Dear Editor,
With great interest we read the article of Tardelli et al. about the perceived increase of overdose-deaths “due to” non-benzodiazepine hypnotics including gabapentinoids (GPT) over the last two decades extrapolated from USA National Center for Health Statistics data.1 We have not seen comparable phenomena in Germany, despite the highest Western-European rate of non-medical GPT-use.2 German addiction medicine experts have recently characterized GPT as low-harm drugs (despite abuse potential)3 which stands in striking contrast to concerns emanating from countries experiencing opioid epidemics.4
That distinction may in itself provide an explanation for this regional variation; the opioid epidemic experienced by North-America and other Western nations (but not prevalent in Germany!) may serve as an amplifier of GPT-misuse and GPT-toxicity.
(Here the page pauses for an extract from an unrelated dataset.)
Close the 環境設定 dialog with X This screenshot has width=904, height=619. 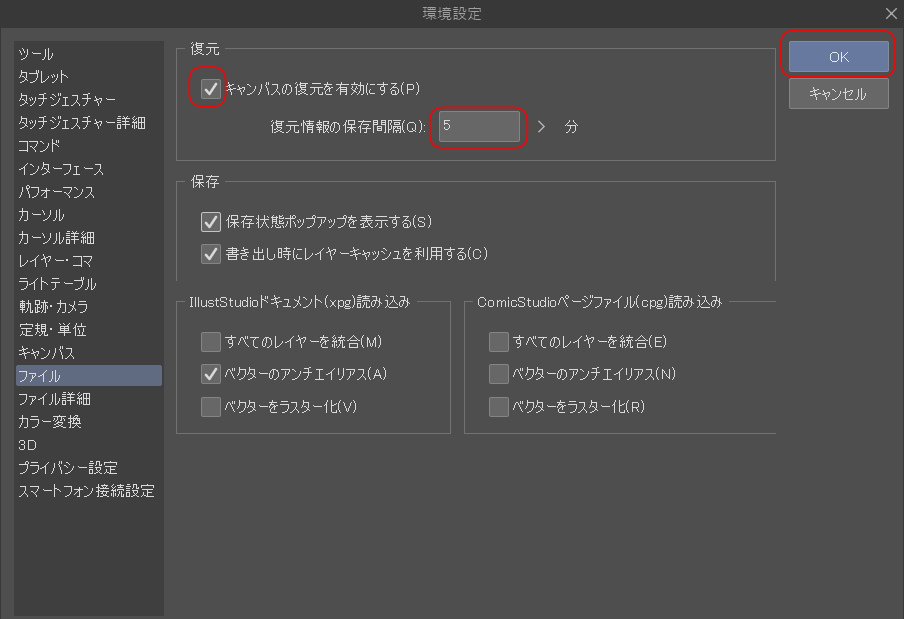pyautogui.click(x=891, y=13)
Epidemiologically, geographic variation in GPT-misuse seems to overlap with that of opioid-analgesics in the USA5 perhaps reflecting changing prescribing and self-medication behaviors utilizing GPT as one solution to curb excess opioid-use, as well as opioid-withdrawal. Biologically, supratherapeutic GPT-doses may not only augment opioid-induced sedation but have also been suspected to reverse tolerance to opioid-induced respiratory depression.6 Both mechanisms may act synergistically to increase the risk of respiratory failure and accidents, an assumption however still awaiting verification by controlled clinical studies.
Finally, supranormal post-mortem drug-concentrations do not comprise sufficient grounds to establish a causal relation to death without an in-depth analysis of each individual case (i.e., an assessment by an experienced toxicologist). The reported rise in post-mortem GPT-samples might therefore be confounding with not identified more toxic drugs and/or severe comorbidity comprising the actual cause of death.
Declaration of interests
The authors have no conflict of interest to declare.